In [1]:
sc.addPyFile("/Users/xujinwen/spark/spark-3.3.1-bin-hadoop2/jars/graphframes-0.8.2-spark3.0-s_2.12.jar")

In [2]:
from pyspark.sql import SparkSession
from pyspark import SparkContext, SparkConf
from pyspark.sql import SQLContext
from pyspark.sql.functions import *
from pyspark.sql.types import *
from graphframes import *

MongoDB Spark Connect

Step1: Connect to MongoDB instances\
Step2: Start Spark Shell from the command line
    
    pyspark --conf "spark.mongodb.read.connection.uri=mongodb://127.0.0.1/test.sparkify1200" \
              --conf "spark.mongodb.write.connection.uri=mongodb://127.0.0.1/test.sparkify1200" \
              --packages org.mongodb.spark:mongo-spark-connector_2.12:10.1.1

Step3: Create a SparkSession Object, specified the spark.mongodb.input.uri and spark.mongodb.output.uri configuration options. Use SparkSession.builder and specify different configuration options to create your own SparkSession object.

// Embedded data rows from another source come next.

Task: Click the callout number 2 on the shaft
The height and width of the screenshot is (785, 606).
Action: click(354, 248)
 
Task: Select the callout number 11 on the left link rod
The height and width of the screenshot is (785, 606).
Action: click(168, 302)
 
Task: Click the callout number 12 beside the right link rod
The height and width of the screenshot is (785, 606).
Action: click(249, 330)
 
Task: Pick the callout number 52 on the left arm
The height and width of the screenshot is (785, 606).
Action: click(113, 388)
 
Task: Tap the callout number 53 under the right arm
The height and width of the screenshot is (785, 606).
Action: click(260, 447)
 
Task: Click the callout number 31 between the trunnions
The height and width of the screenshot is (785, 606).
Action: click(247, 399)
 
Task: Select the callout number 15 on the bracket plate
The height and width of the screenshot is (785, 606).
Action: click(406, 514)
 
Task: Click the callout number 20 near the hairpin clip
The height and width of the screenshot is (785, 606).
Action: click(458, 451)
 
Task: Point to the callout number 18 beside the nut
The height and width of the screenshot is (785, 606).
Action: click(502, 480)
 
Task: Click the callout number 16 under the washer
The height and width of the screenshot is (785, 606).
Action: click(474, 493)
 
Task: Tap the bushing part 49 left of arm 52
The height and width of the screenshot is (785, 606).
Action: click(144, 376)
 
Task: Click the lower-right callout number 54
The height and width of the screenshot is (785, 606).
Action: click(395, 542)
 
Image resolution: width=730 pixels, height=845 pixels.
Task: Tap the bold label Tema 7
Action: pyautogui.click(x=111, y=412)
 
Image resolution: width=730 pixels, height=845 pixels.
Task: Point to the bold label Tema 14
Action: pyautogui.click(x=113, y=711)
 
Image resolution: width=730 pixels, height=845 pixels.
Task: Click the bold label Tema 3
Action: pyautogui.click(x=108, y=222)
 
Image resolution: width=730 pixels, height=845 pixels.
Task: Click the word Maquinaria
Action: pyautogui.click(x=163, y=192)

- The spark.mongodb.input.uri specifies the MongoDB server address (127.0.0.1), the database to connect (test), and the collection (myCollection) from which to read data, and the read preference.
- The spark.mongodb.output.uri specifies the MongoDB server address (127.0.0.1), the database to connect (test), and the collection (myCollection) to which to write data. Connects to port 27017 by default.
- The packages option specifies the Spark Connector's Maven coordinates, in the format groupId:artifactId:version.

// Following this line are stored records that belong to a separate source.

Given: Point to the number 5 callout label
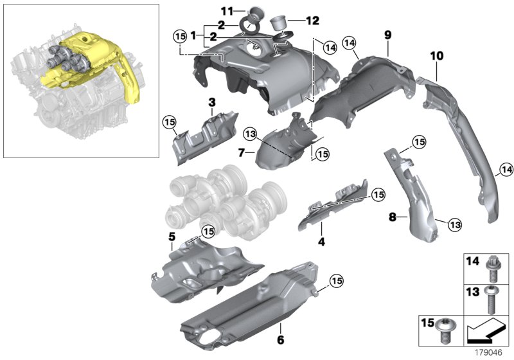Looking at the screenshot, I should tap(172, 237).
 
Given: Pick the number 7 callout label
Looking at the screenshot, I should tap(242, 154).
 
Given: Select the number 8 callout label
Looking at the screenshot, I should tap(393, 218).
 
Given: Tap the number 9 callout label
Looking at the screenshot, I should tap(387, 32).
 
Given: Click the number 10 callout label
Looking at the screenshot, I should tap(436, 57).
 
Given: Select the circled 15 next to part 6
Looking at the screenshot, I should tap(338, 279).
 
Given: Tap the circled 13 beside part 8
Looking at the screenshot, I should tap(454, 224).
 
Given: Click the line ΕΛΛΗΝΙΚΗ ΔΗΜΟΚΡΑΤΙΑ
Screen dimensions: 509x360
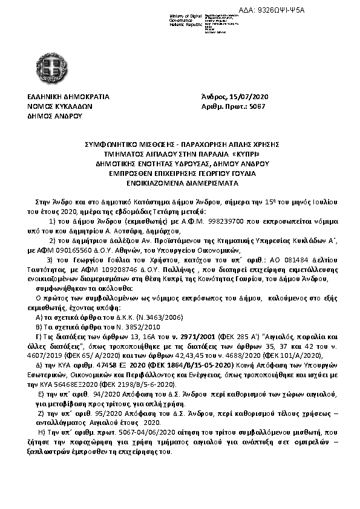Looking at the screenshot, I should [x=68, y=96].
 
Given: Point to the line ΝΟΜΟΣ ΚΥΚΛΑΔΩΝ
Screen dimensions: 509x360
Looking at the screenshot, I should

-> Uncomment below code to use MongoDB

In [None]:
# from pyspark.sql import SparkSession
# spark = SparkSession \
#     .builder \
#     .appName("myApp") \
#     .config("spark.mongodb.input.uri", "mongodb://@127.0.0.1:27017/test.sparkify1200") \
#     .config("spark.mongodb.output.uri", "mongodb://@127.0.0.1:27017/test.sparkify1200") \
#     .getOrCreate()

# #load data
# data = spark.read.format("mongodb").option("header","true").option('escape','"').load()
# original_count = data.count()
# data.take(1)

In [3]:
# Create a Spark session
spark = SparkSession \
    .builder \
    .appName("Sparkify_Network") \
    .getOrCreate()
# Set time parser policy
spark.conf.set("spark.sql.legacy.timeParserPolicy","LEGACY")

23/05/29 15:08:32 WARN SparkSession: Using an existing Spark session; only runtime SQL configurations will take effect.


In [4]:
# Load dataset
path = "data/mini_sparkify_event_data.json"
data = spark.read.json(path)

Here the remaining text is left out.